- GIVEN INFORMATION
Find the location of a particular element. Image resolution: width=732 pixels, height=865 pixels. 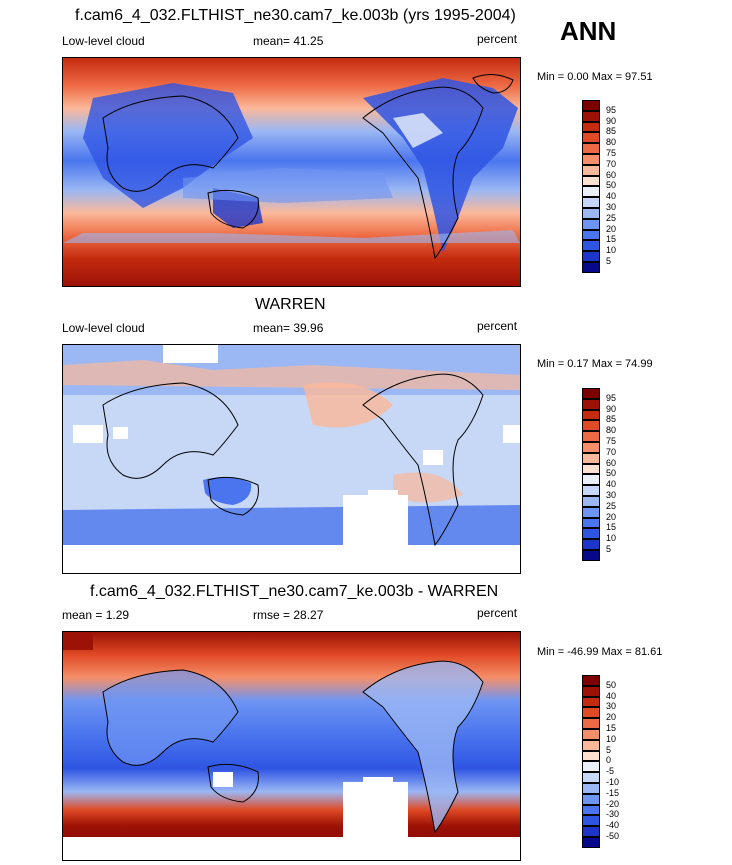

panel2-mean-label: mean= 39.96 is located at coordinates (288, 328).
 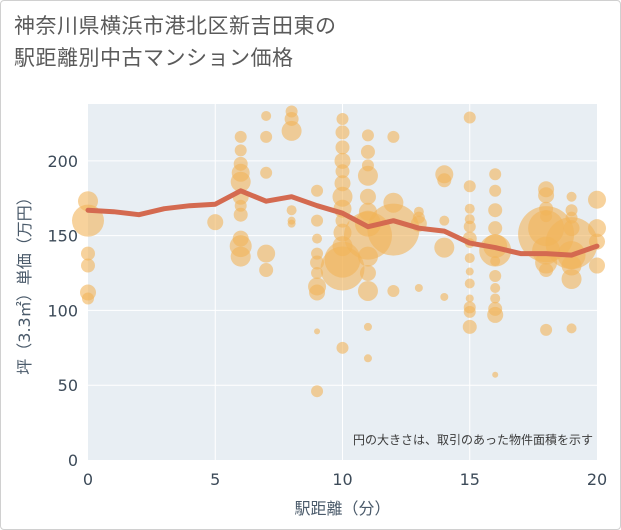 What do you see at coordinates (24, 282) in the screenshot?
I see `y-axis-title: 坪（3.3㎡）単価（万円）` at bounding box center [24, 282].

---

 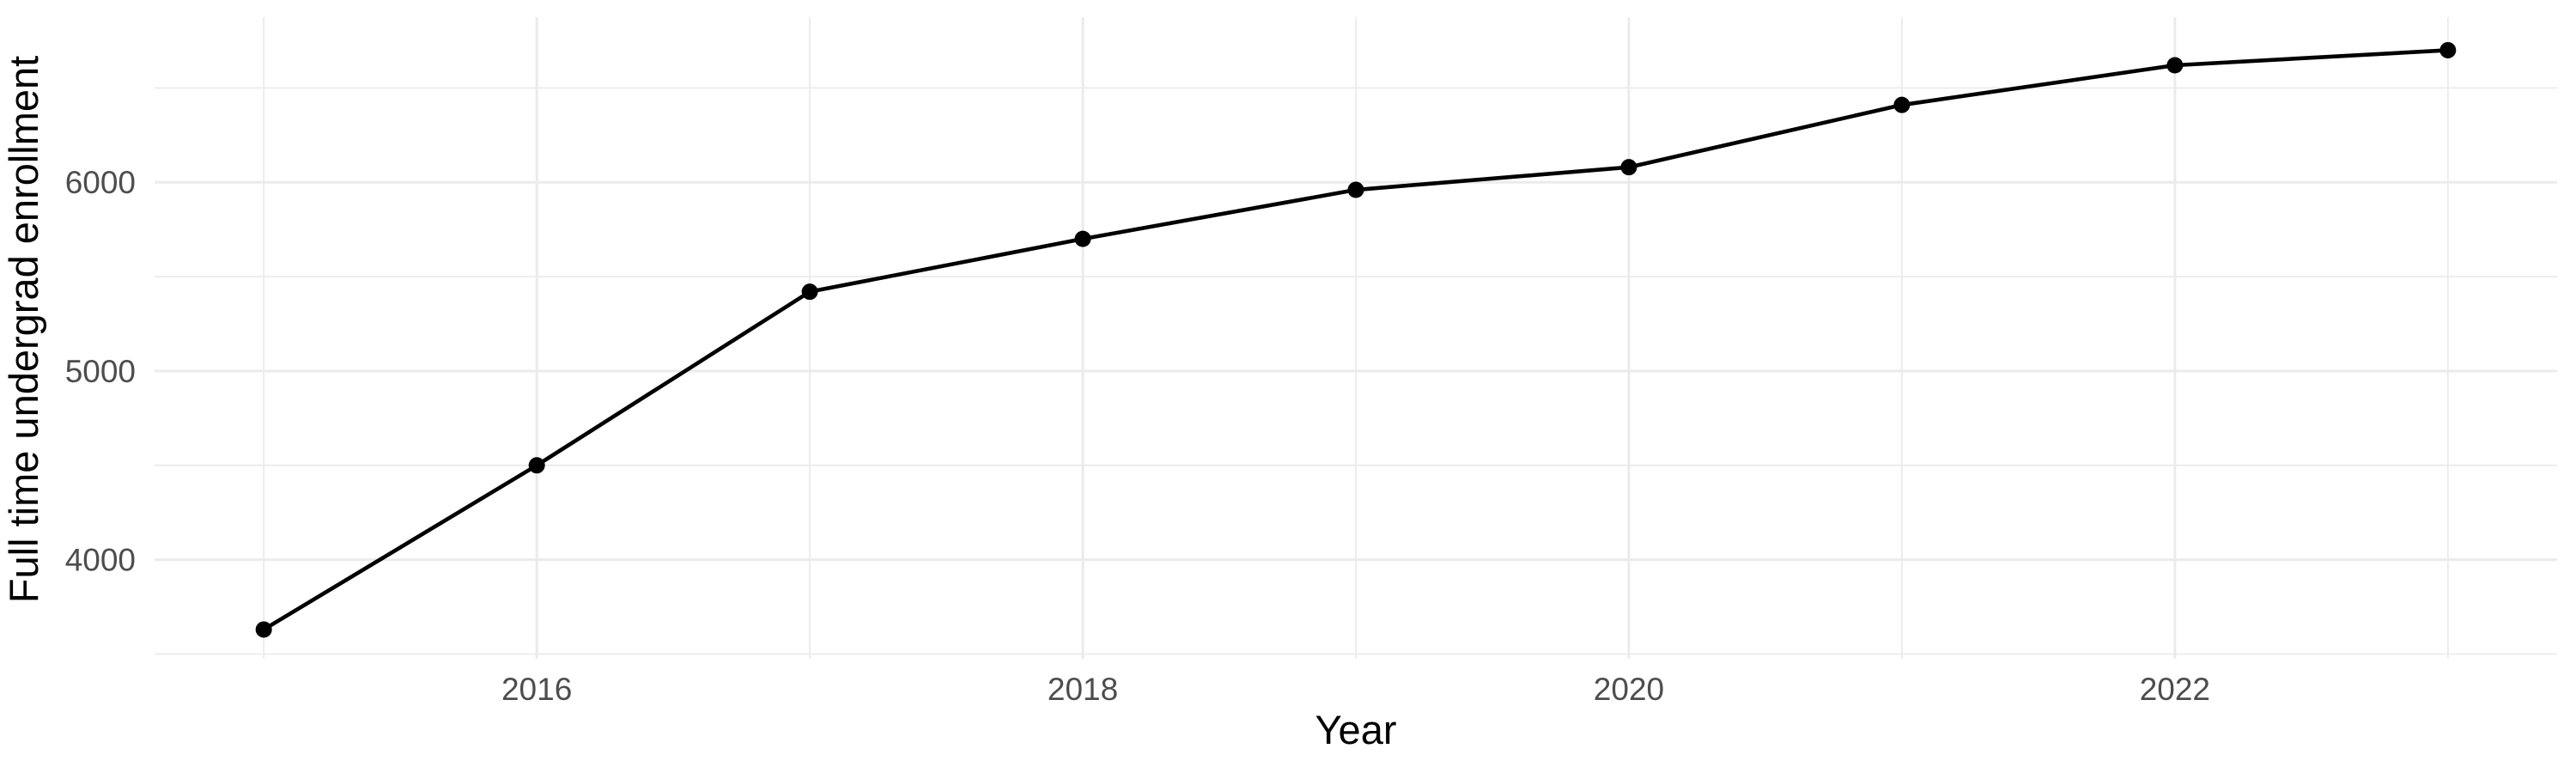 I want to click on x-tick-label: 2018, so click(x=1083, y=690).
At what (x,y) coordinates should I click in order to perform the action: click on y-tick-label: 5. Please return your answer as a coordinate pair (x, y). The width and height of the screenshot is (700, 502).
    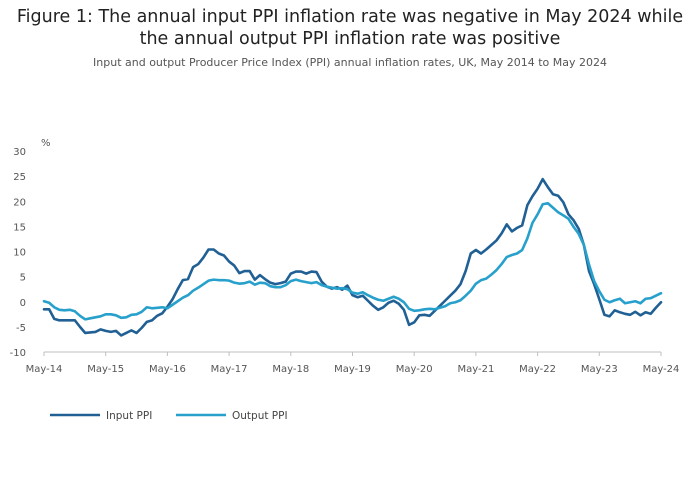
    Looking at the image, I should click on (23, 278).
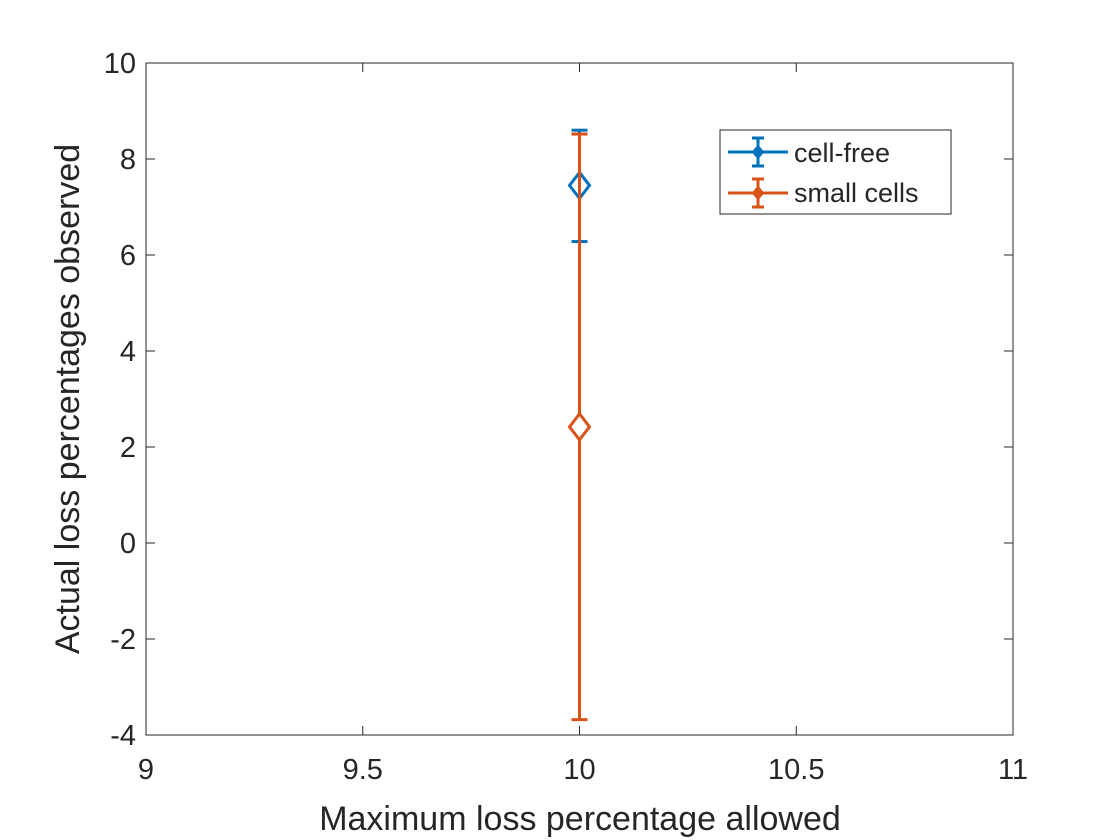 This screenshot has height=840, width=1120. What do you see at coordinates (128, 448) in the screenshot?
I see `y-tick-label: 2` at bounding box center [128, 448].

- WRITTEN TASK
Rewrite the rows from the line containing "I want to click" through the line containing "center [128, 448].", replacing "coordinate pair" with "pair of numbers" and leaving everything else as it is. Omit the pictures.

- SOLUTION BELOW
  I want to click on x-tick-label: 2018, so click(x=1083, y=690).
At what (x,y) coordinates should I click in order to perform the action: click on y-tick-label: 5. Please return your answer as a pair of numbers (x, y). The width and height of the screenshot is (700, 502).
    Looking at the image, I should click on (23, 278).
 This screenshot has height=840, width=1120. What do you see at coordinates (128, 448) in the screenshot?
I see `y-tick-label: 2` at bounding box center [128, 448].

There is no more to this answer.